In the process of shifting some bedrooms around on the lower level of the house, "my" bedroom had been moved upstairs onto the ground level in what used to be the kids' toy room.  It was my first night in my new digs, where the windows, occupying two walls of the room, remained uncurtained.  This was no problem, since both sets of windows looked out into thick wooded areas.

So, around 11 p.m. Cookie and I were propped up on my bed against my pillows, trying to remember how to talk to each other, when a sudden summer thunderstorm blew up.  Also blowing up from her downstairs bedroom was Sooby, not so much aware of the storm as she was afraid that her mama and I might have a conversation she would miss.  She crawled up on the bed with us, and, for some reason, we let her stay instead of sending her back to bed.

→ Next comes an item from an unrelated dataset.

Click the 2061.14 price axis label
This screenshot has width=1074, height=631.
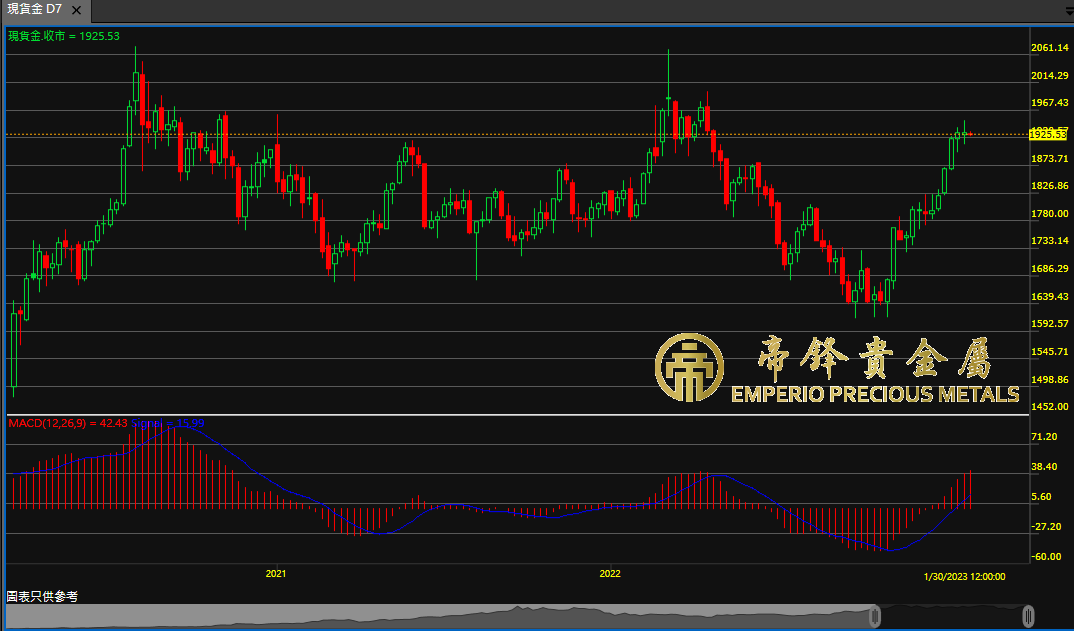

Momentarily a second set of little feet padded our way, and they belonged to Pooh.  "I heard a noise up here," he announced, "so I came up here to investigate."  Where does a three-year-old get a word like investigate?  Cookie and I laughed at this, and then there were four of us on the bed.

That is when the thunderstorm became too spectacular for words.  Lightning flashed into those bare windows in a show that would put any Fourth of July firework display to shame.  On the heels of each brilliant flash, thunder rumbled close and loud, vibrating the whole house, shaking the bed.

For a good twenty minutes the four of us watched and listened to the power and force of Mother Nature unleashed in Kansas.  We looked in amazement from one wall of windows to the next, like  we were experiencing a movie in Sensurround.  The lightning, profoundly bright, took us in a split second from pitch blackness outside to splashes of green as it spotlighted the tree leaves.  "It looks green out there," Sooby commented.  And indeed it did: bright green illuminating the dead of night.

Clearly, the kids had never witnessed a night thunderstorm in exactly this way, and  I can't say that I myself have done that very many times.  Maybe it was the time of night.  Maybe it was the bare windows.  Maybe it was the fact that the kids were supposed to be in bed. 

Maybe it was the fact that, instead of chiding them for coming upstairs, Cookie and I once again postponed our conversation and watched and listened to this amazing storm, a true carpe diem moment, in childlike wonder ourselves. 

Whatever else it was, I know it was serendipity.  I know it was spontaneity.  And, more than anything, I know that it was special. 









2 comments:

  1. That sounds like an incredible experience! I love when something so fabulous, that you could have never planned, just happens. Wonderful!